After my long awaited appointment at the local psychiatric unit (yes, I see a shrink and I don't actually give a toss about anyone who would make me feel inferior as a result of it) I finally got that chance to talk to someone and feel like I was getting somewhere. My last appointment went a bit... well, wrong. I had gotten to the hospital, checked in and before I knew, I was struggling to breathe and my chest felt as though I was being sat on by a whole herd of elephants! It took a while to calm down and I was worried that maybe I had been crossed off the list and had decided maybe I would have to be re-referred. As soon as that thought crossed my mind a letter had appeared on the mat and I was asked to go to my appointment.

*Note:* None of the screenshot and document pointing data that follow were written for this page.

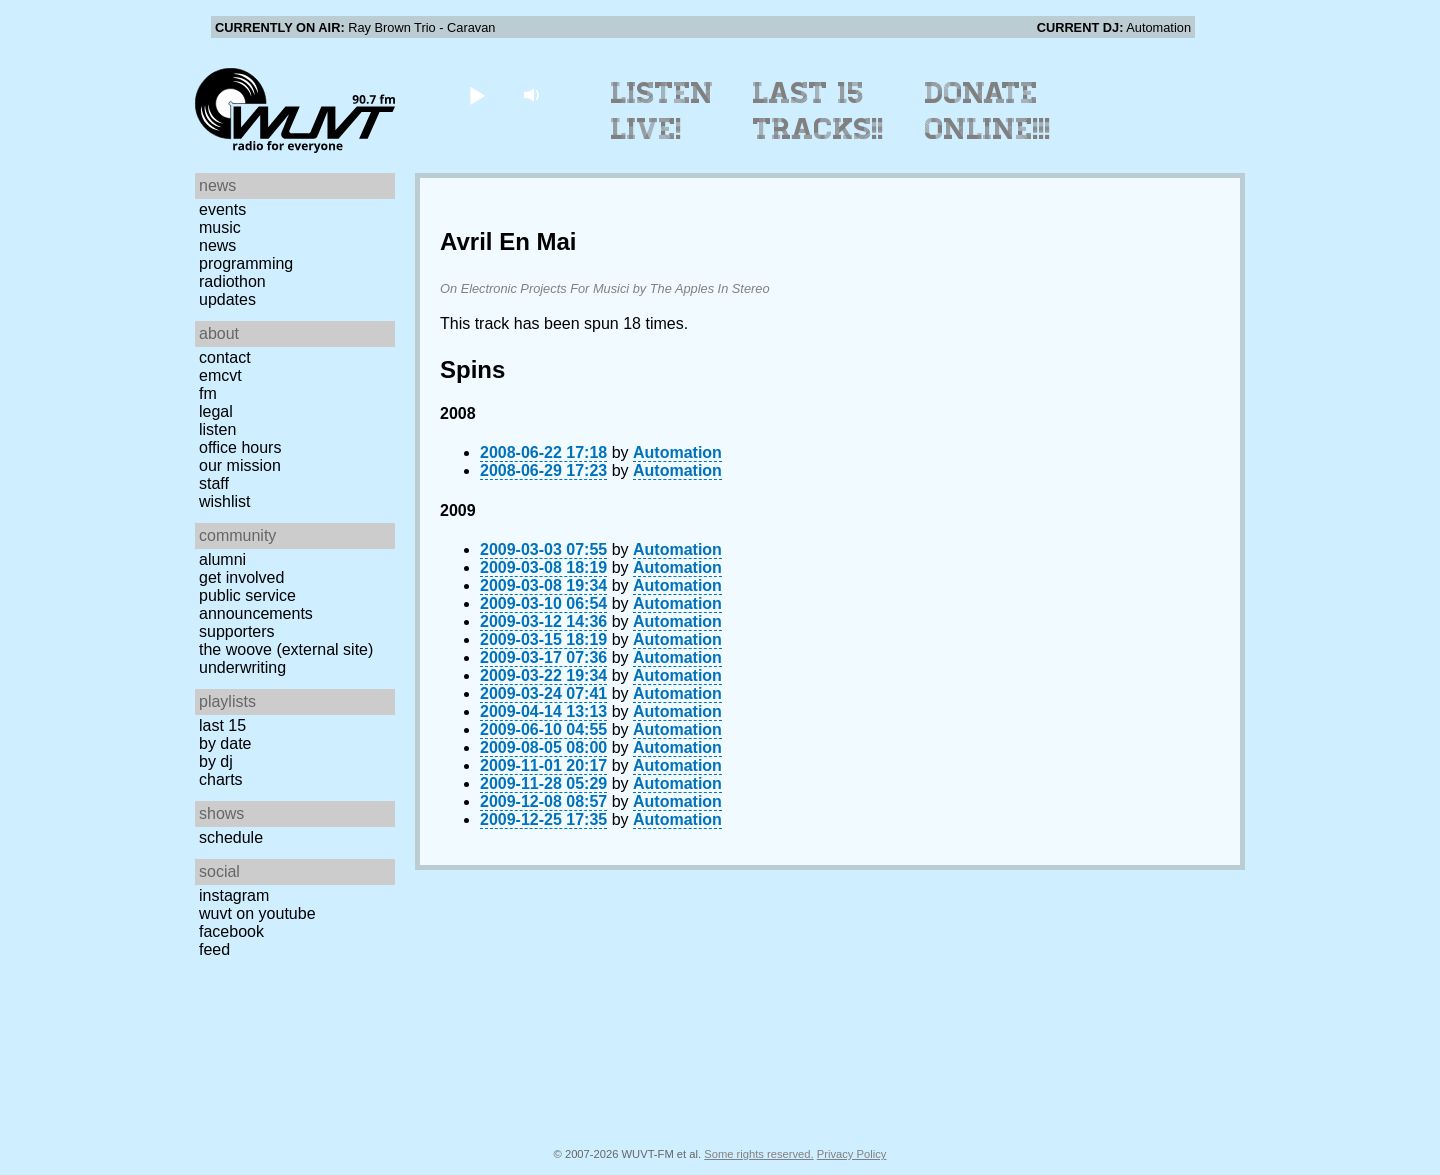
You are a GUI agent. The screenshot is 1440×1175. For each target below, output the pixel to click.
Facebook (231, 931)
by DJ (216, 761)
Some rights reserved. (758, 1154)
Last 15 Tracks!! (818, 111)
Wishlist (225, 501)
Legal (216, 411)
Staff (214, 483)
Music (220, 227)
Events (222, 209)
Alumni (222, 559)
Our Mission (240, 465)
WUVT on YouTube (257, 913)
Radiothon (232, 281)
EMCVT (220, 375)
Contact (225, 357)
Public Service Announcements (256, 604)
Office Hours (240, 447)
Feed (214, 949)
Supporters (237, 631)
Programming (246, 263)
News (217, 245)
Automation (677, 452)
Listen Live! (662, 111)
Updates (227, 299)
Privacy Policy (852, 1154)
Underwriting (242, 667)
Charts (221, 779)
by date (225, 743)
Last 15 (222, 725)
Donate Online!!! (988, 111)
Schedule (231, 837)
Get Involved (241, 577)
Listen (217, 429)
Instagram (234, 895)
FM (208, 393)
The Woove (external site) (286, 649)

Doctors appointments are usually a thing that stresses me out. I admit. I got to the unit and after nearly an hour's wait, I got to speak to a nice doctor and we talked in depth. About EVERYTHING. My life now. Patches of my past. My past relationshops and the result of the most stressful time of my life. I had had bad thoughts again recently and I felt more frightened by it all. Nightmares and other things plagued me and I felt so bad about things. So on top of my OCD, Bipolar, Schizophrenia and Anxiety issues, I have now been diagnosed as suffering with Post Traumatic Stress Disorder due to the stresses of the last few years. My illness and the lacking control of my symptoms.
I think I took it OK and have started the new level of treatment with antipsychotics, anti-depressants and the new idea to try a new thing, art therapy. I have never done art therapy before so this could be interesting.